David Oakes, who is on Andersonville’s Chamber of Commerce for business services, helped arrange the project’s display during Arts Week. He said homeless shelters house a large number of children, many of whom identify as LGBTQ.
“There’s a lot of homelessness [within the LGBTQ community] because some come from homes that do not wish to have an LGBTQ child within the household, or [LGBTQ youth] feel like they’re misunderstood or need to get out of a really bad situation,” Oakes said.
Lynn Mooney, co-owner of Women & Children First Bookstore, said she wanted to help when she learned about Ava’s Change4Youth project at the Chicago Equality Rally over the summer, so she offered to have the first meter at her feminist business during Arts Week.
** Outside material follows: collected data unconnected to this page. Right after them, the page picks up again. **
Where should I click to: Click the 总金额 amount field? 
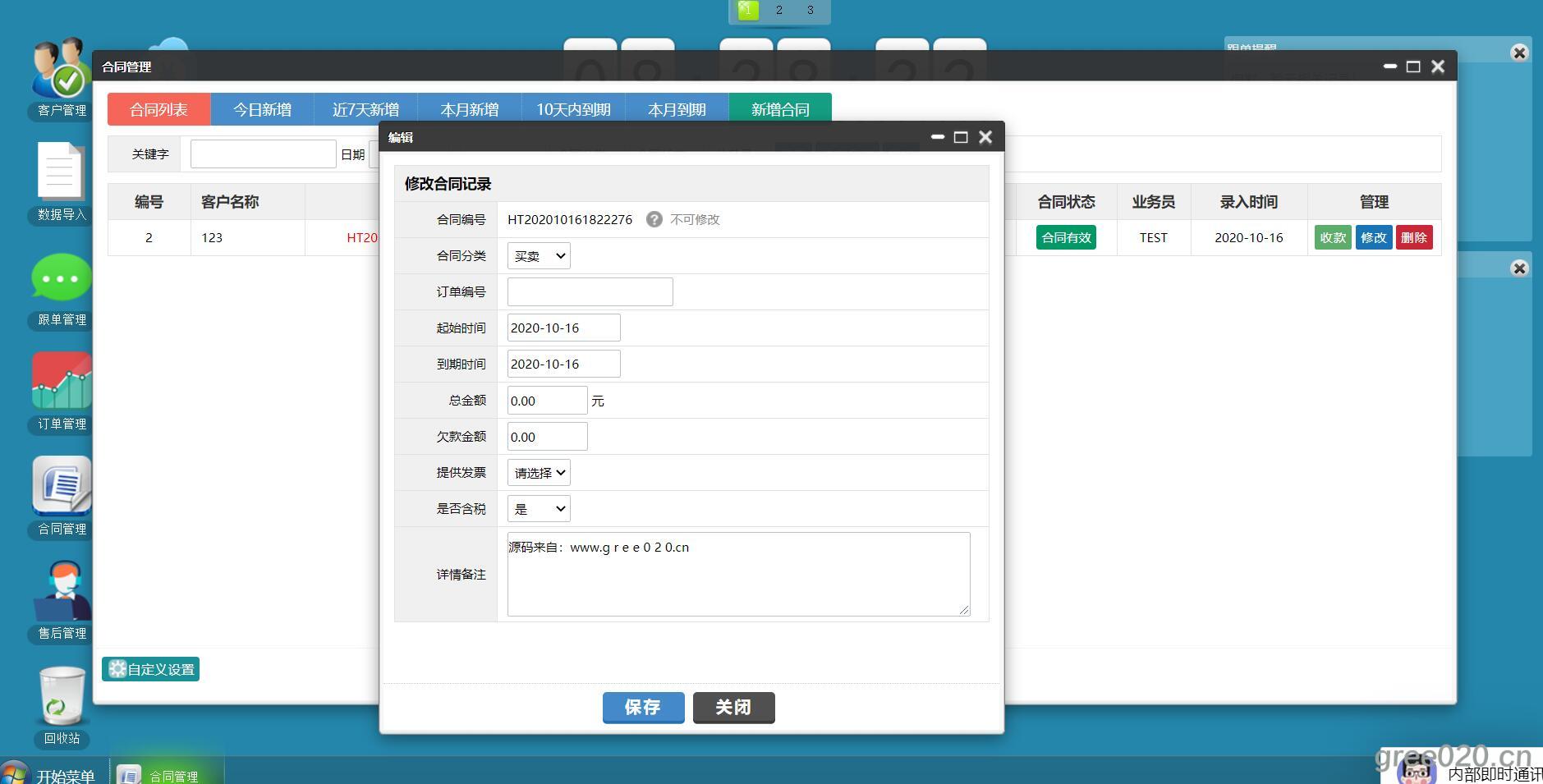(547, 401)
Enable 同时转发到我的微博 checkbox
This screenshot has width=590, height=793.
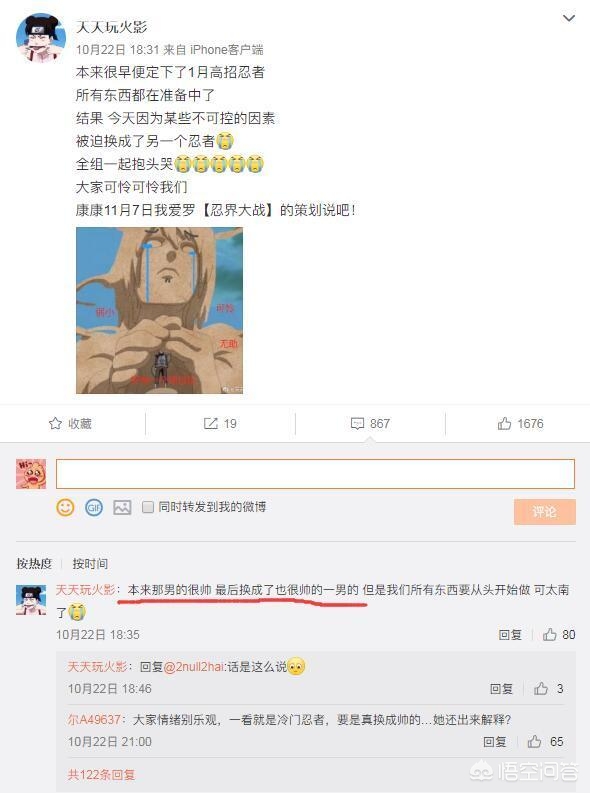coord(148,507)
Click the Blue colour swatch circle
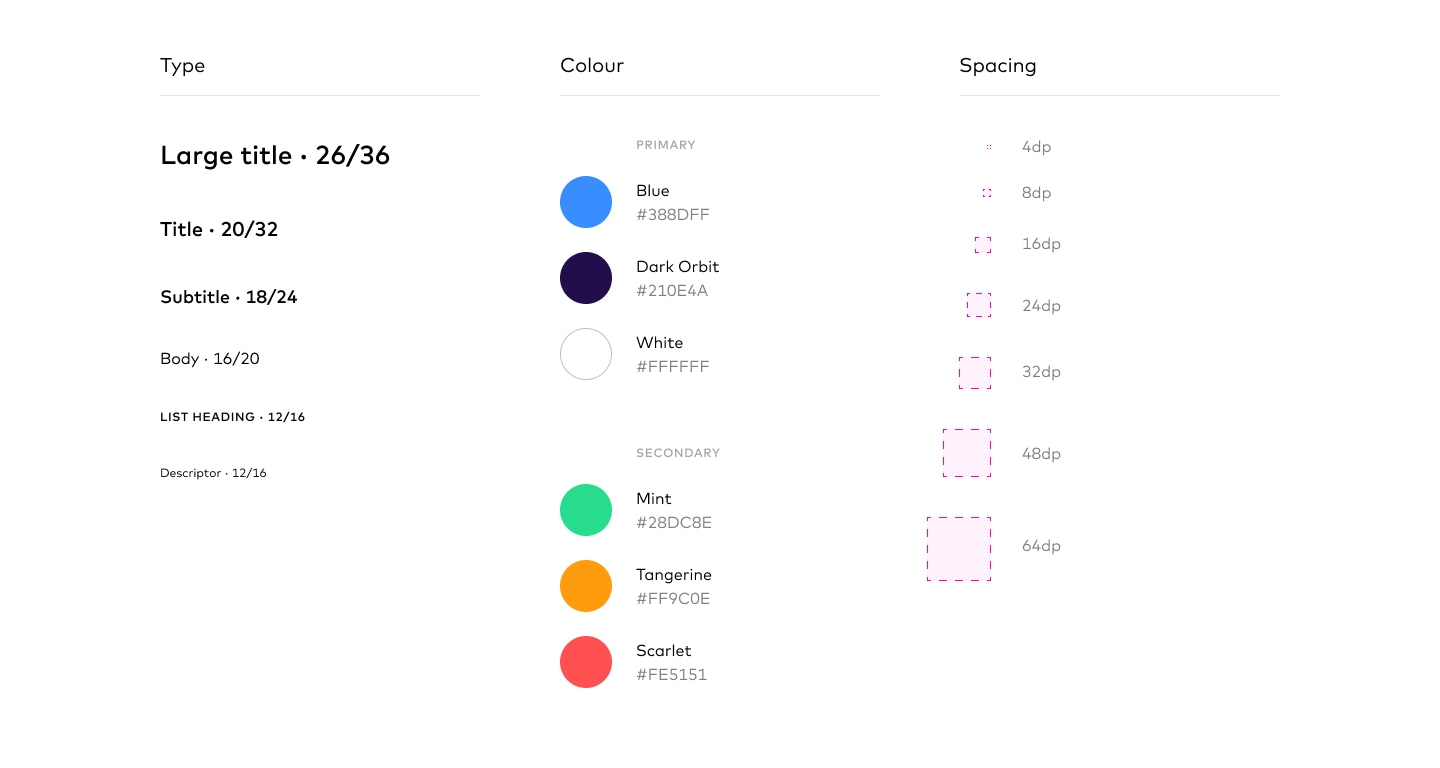1440x768 pixels. tap(586, 202)
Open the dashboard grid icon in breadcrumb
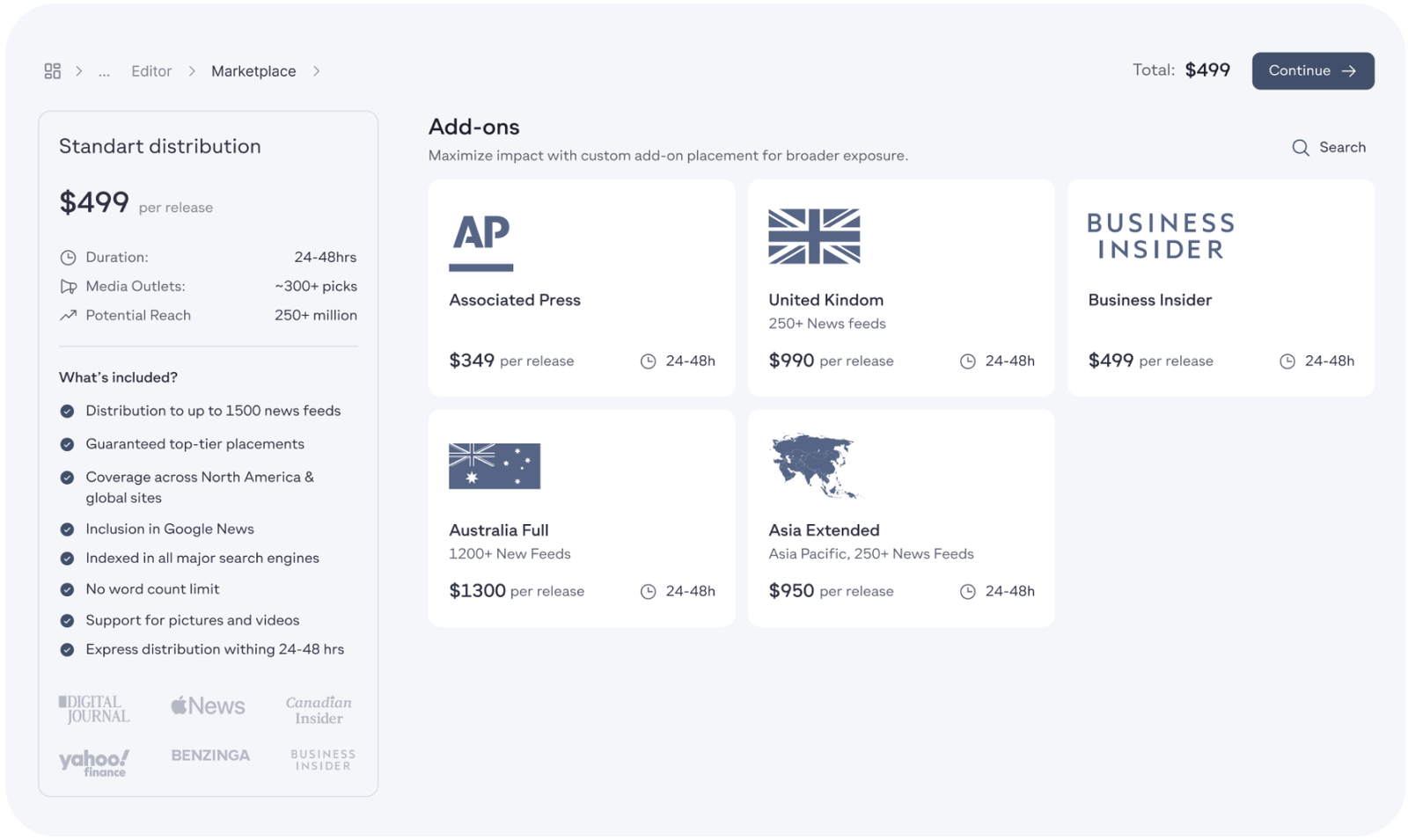This screenshot has width=1408, height=840. tap(53, 71)
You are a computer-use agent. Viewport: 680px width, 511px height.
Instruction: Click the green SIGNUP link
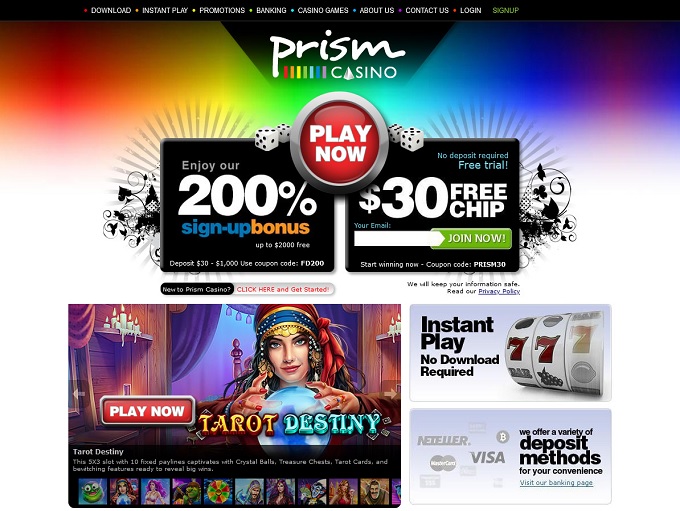(x=506, y=10)
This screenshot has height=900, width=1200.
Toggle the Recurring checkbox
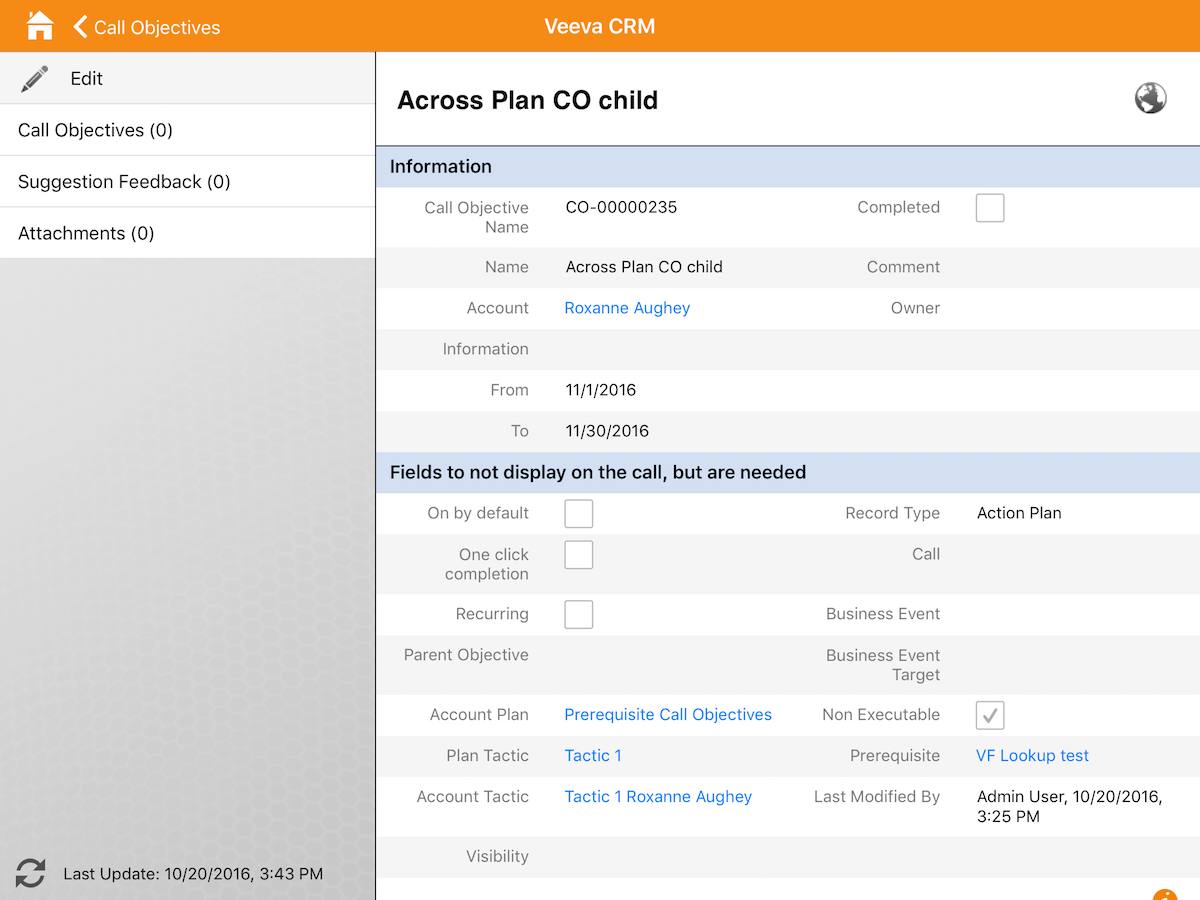[578, 615]
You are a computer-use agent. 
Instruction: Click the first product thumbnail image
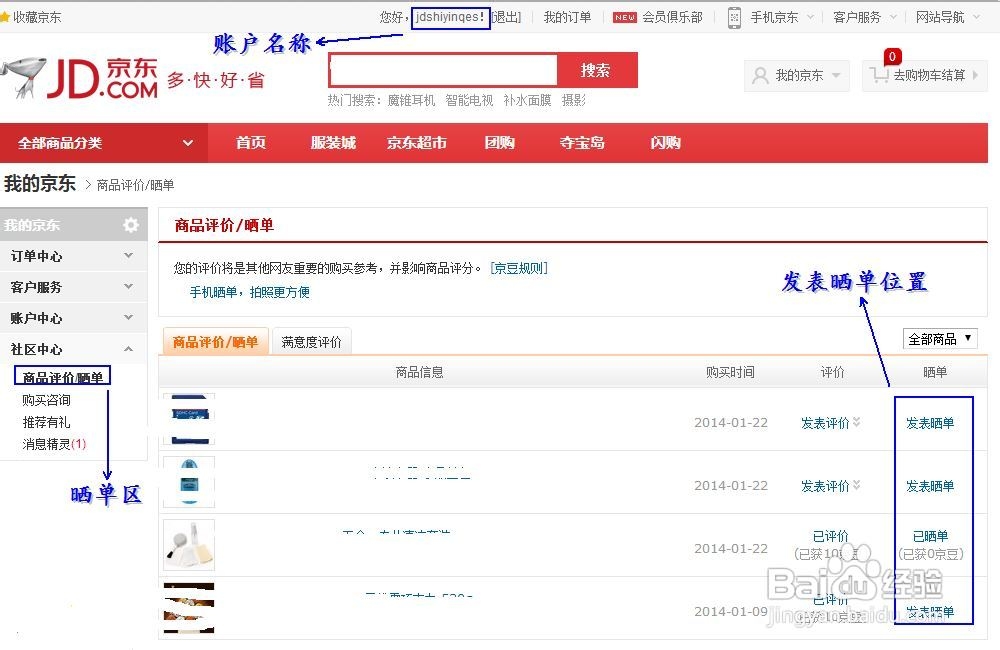[188, 419]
“We worry that some other fundamental problems in our society are just not getting attention right now,” Mooney said, noting her store is committed to local activism. “People think, ‘Oh, we’ve got gay marriage now; there has been so much progress. We don’t need to focus our attention on these communities anymore.’ The reality couldn’t be further from the truth.”
The program also is launching a project for homelessness that creates small, house-shaped donation boxes decorated by young mothers and youth living in shelters. The boxes will be displayed in various businesses throughout the Chicago area, according to Theresa Volpe, one of Santos-Volpe’s mothers.
Volpe recalled when one of the young mothers at the shelters wanted to paint a night sky, train tracks leading into a room with a bed to represent her time as homeless and riding the train with her baby in the middle of the night with nowhere to go. Thanks to the shelter, the young mother and her child now have a place to call home.
“We saw how this little activity helped her have this outlet and explain what this journey is like,” Volpe said. “A lot of them felt empowered to be working on a piece of art, so they could share their story.”
Although there are similar donation methods nationwide, Ava’s Change4Youth is unique because it involves teens experiencing unstable housing situations and homelessness through the program and various donation projects, Volpe said.
Santos-Volpe said she had observed activism and social justice issues throughout her life. One example she recalled was her moms being a part of the marriage equality case in Illinois, so she felt like she needed to do the project because it was important to not only her but also to her family.
“I really hope it not only helps the youth, but also raises awareness,” Santos-Volpe said, “so that not only is it changing their lives, but it’s also changing other people’s, and it’s making them more aware and more obligated to help.”